Data in this exercise:
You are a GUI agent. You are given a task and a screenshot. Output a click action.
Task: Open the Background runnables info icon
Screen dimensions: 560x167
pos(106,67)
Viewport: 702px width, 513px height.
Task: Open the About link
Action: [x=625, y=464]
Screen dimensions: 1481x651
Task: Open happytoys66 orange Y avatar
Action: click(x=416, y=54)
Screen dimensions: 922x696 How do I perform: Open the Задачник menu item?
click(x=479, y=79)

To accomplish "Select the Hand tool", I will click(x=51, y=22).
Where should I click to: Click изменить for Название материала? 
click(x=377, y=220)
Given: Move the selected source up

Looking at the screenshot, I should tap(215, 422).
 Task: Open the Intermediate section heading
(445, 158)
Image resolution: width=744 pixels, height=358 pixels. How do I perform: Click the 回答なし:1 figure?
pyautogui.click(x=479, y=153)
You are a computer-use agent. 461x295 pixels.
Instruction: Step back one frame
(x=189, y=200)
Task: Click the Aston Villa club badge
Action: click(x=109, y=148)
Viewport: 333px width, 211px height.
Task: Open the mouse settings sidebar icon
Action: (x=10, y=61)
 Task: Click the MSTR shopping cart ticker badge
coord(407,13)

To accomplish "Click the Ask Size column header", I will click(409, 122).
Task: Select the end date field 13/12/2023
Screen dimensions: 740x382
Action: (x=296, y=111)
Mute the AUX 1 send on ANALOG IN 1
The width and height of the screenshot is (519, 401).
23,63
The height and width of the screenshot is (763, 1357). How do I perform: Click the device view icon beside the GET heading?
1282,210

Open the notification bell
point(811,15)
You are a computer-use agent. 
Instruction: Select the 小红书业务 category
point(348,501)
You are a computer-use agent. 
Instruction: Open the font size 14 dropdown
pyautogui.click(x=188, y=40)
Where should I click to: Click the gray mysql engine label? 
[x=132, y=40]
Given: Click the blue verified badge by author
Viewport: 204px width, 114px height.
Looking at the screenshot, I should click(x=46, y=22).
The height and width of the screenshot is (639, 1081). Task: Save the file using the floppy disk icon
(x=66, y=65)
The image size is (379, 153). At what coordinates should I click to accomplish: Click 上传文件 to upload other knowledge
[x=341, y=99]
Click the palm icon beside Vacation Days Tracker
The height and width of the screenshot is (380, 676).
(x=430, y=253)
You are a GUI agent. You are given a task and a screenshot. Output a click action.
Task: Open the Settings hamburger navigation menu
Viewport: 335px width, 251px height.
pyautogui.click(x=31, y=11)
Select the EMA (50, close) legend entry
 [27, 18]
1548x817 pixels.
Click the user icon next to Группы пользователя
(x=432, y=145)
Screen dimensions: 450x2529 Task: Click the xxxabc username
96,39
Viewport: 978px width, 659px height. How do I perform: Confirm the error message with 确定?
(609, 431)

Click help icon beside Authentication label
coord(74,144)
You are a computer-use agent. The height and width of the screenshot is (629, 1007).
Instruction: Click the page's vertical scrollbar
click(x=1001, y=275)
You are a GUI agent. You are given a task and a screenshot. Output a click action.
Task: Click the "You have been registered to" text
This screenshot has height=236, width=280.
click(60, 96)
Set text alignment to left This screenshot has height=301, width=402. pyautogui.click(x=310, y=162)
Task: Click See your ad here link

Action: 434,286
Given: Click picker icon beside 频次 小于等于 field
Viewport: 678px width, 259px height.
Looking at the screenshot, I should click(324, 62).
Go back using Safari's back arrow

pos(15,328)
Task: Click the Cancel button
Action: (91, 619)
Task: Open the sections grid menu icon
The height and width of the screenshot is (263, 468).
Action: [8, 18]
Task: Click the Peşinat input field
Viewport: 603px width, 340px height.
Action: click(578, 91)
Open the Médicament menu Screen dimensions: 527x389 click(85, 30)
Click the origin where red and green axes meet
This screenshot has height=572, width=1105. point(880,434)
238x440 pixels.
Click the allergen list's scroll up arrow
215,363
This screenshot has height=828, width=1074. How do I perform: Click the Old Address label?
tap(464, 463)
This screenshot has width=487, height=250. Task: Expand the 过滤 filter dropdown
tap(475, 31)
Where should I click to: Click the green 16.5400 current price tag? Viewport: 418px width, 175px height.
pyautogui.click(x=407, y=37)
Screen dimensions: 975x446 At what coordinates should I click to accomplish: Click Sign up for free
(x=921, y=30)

Task to carry out:
Set out the entries once more, word for word.

Expected answer:
You are a GUI agent. You are given a task and a screenshot. Output a click action.
Task: Open the Background runnables info icon
Screen dimensions: 560x167
pos(106,67)
Viewport: 702px width, 513px height.
Task: Open the About link
Action: [x=625, y=464]
Screen dimensions: 1481x651
Task: Open happytoys66 orange Y avatar
Action: click(x=416, y=54)
Screen dimensions: 922x696 How do I perform: Open the Задачник menu item?
click(x=479, y=79)

To accomplish "Select the Hand tool", I will click(x=51, y=22).
Where should I click to: Click изменить for Название материала? 
click(x=377, y=220)
Given: Move the selected source up

Looking at the screenshot, I should tap(215, 422).
 Task: Open the Intermediate section heading
(445, 158)
Image resolution: width=744 pixels, height=358 pixels. How do I perform: Click the 回答なし:1 figure?
pyautogui.click(x=479, y=153)
You are a computer-use agent. 461x295 pixels.
Instruction: Step back one frame
(x=189, y=200)
Task: Click the Aston Villa club badge
Action: click(x=109, y=148)
Viewport: 333px width, 211px height.
Task: Open the mouse settings sidebar icon
Action: (x=10, y=61)
 Task: Click the MSTR shopping cart ticker badge
coord(407,13)

To accomplish "Click the Ask Size column header", I will click(409, 122).
Task: Select the end date field 13/12/2023
Screen dimensions: 740x382
Action: (x=296, y=111)
Mute the AUX 1 send on ANALOG IN 1
The width and height of the screenshot is (519, 401).
23,63
The height and width of the screenshot is (763, 1357). How do I perform: Click the device view icon beside the GET heading?
1282,210

Open the notification bell
point(811,15)
You are a computer-use agent. 
Instruction: Select the 小红书业务 category
point(348,501)
You are a computer-use agent. 
Instruction: Open the font size 14 dropdown
pyautogui.click(x=188, y=40)
Where should I click to: Click the gray mysql engine label? 
[x=132, y=40]
Given: Click the blue verified badge by author
Viewport: 204px width, 114px height.
Looking at the screenshot, I should click(x=46, y=22).
The height and width of the screenshot is (639, 1081). Task: Save the file using the floppy disk icon
(x=66, y=65)
The image size is (379, 153). At what coordinates should I click to accomplish: Click 上传文件 to upload other knowledge
[x=341, y=99]
Click the palm icon beside Vacation Days Tracker
The height and width of the screenshot is (380, 676).
(x=430, y=253)
You are a GUI agent. You are given a task and a screenshot. Output a click action.
Task: Open the Settings hamburger navigation menu
Viewport: 335px width, 251px height.
pyautogui.click(x=31, y=11)
Select the EMA (50, close) legend entry
 [27, 18]
1548x817 pixels.
Click the user icon next to Группы пользователя
(x=432, y=145)
Screen dimensions: 450x2529 Task: Click the xxxabc username
96,39
Viewport: 978px width, 659px height. How do I perform: Confirm the error message with 确定?
(609, 431)

Click help icon beside Authentication label
coord(74,144)
You are a computer-use agent. The height and width of the screenshot is (629, 1007).
Instruction: Click the page's vertical scrollbar
click(x=1001, y=275)
You are a GUI agent. You are given a task and a screenshot. Output a click action.
Task: Click the "You have been registered to" text
This screenshot has height=236, width=280.
click(60, 96)
Set text alignment to left This screenshot has height=301, width=402. pyautogui.click(x=310, y=162)
Task: Click See your ad here link

Action: 434,286
Given: Click picker icon beside 频次 小于等于 field
Viewport: 678px width, 259px height.
Looking at the screenshot, I should click(324, 62).
Go back using Safari's back arrow

pos(15,328)
Task: Click the Cancel button
Action: (91, 619)
Task: Open the sections grid menu icon
The height and width of the screenshot is (263, 468).
Action: [8, 18]
Task: Click the Peşinat input field
Viewport: 603px width, 340px height.
Action: click(578, 91)
Open the Médicament menu Screen dimensions: 527x389 click(85, 30)
Click the origin where red and green axes meet
This screenshot has height=572, width=1105. point(880,434)
238x440 pixels.
Click the allergen list's scroll up arrow
215,363
This screenshot has height=828, width=1074. How do I perform: Click the Old Address label?
tap(464, 463)
This screenshot has width=487, height=250. Task: Expand the 过滤 filter dropdown
tap(475, 31)
Where should I click to: Click the green 16.5400 current price tag? Viewport: 418px width, 175px height.
pyautogui.click(x=407, y=37)
Screen dimensions: 975x446 At what coordinates should I click to accomplish: Click Sign up for free
(x=921, y=30)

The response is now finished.